China, for instance, is booming, with
a banking system riddled
with bad loans to its domestic enterprises.
If a banking crisis developed, Beijing
might have
no choice
but
to sell off its US bonds and use the
capital at home to stabilize
its financial system or to assuage political
unrest among its unemployed masses. Tokyo
has for some
years anticipated
an eventual American reckoning but hoped
to keep the United States from doing
anything rash until
the Asian
sphere
was strong enough to prosper on its own,
without
depending so heavily on American consumers. What
might be done to avoid the worst?

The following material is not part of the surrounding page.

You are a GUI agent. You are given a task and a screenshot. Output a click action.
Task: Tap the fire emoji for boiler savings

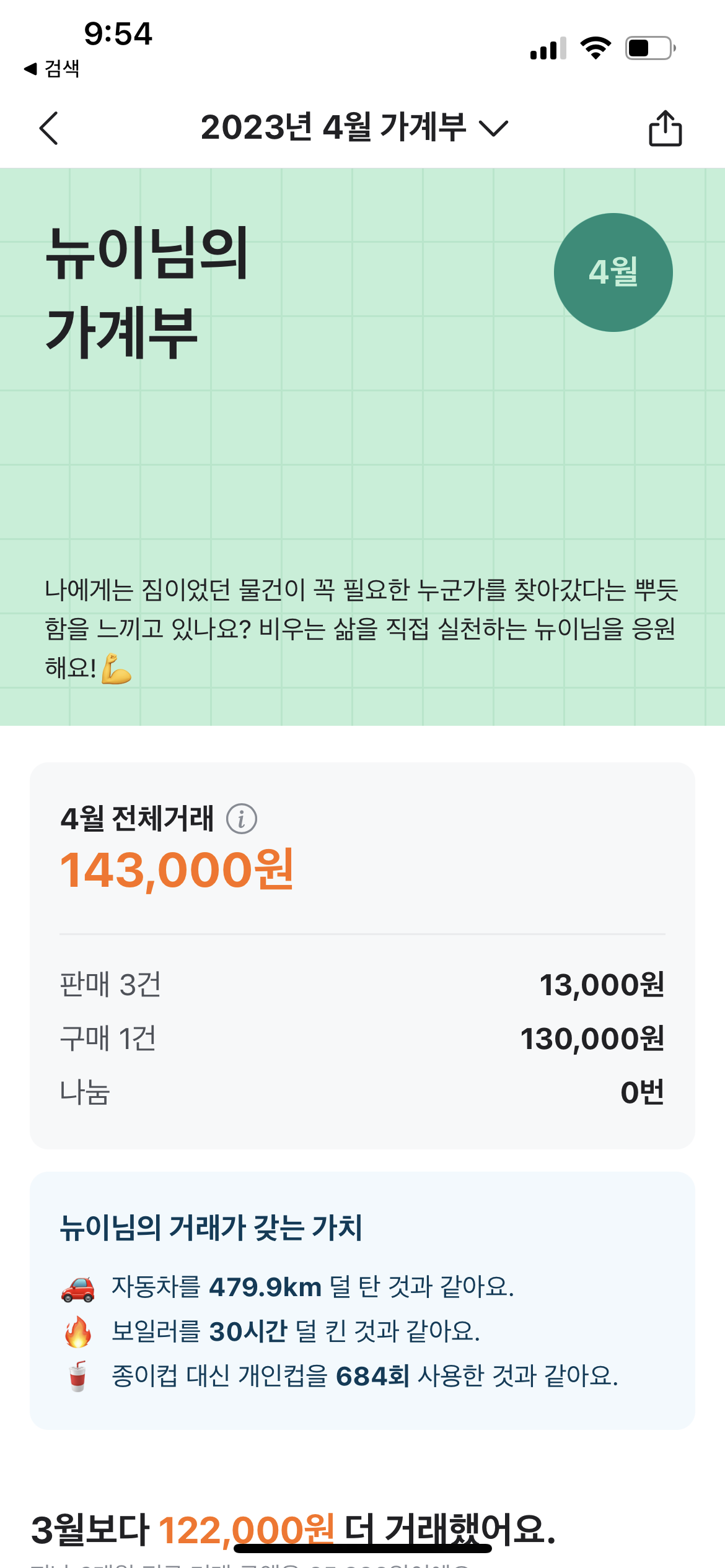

The
necessary first step is for American
politicians
to cast
aside the propagandistic
claims advanced by multinational business
and finance and endorsed by policy elites
and orthodox
economists.
For
decades, globalization advocates insisted,
for example, that the solution to America's
trade
deficits was
more "free
trade." Each new trade agreement
has been heralded as a market-opening
breakthrough that would boost US
exports and thus move toward balanced
trade. That is not what happened--not
after NAFTA (1993) and the WTO (1994),
nor after China
normalization (2000). In each case, the
trade deficits grew dramatically. (Yes,
it's true that since the early
1970s US export volume has grown by more
than five times, but import volume has
grown by eight times.) Economists
have also claimed that ending deficit
spending by the federal government would
eliminate the trade gap. Yet
when the
federal government's budget did finally
come into balance in 1999, the trade
deficits were exploding. This discredited
explanation is nonetheless being recycled,
now that huge
federal deficits have been spectacularly
revived by the Bush Administration. The
humbling reality is this: Across three
decades, only one economic event
has been
guaranteed to
produce balanced
US trade: a recession. When the economy
is contracting, people naturally buy
less of
everything, including
imports. Look at the chart: On the four
occasions when the line
of exports briefly converged with the
line of imports, the country was in recession.
Each time
economic
growth was restored, the trade deficits
resumed. A more ominous
contradiction occurred during the 2001
recession: The trade gap was so enormous
it persisted
throughout. This suggests
that American dependency on foreign producers
has advanced
to a dangerous new level. The
failure of conventional explanations for trade deficits
leads,
logically,
to an unorthodox
conclusion:
The source
of the deficits (and growing indebtedness)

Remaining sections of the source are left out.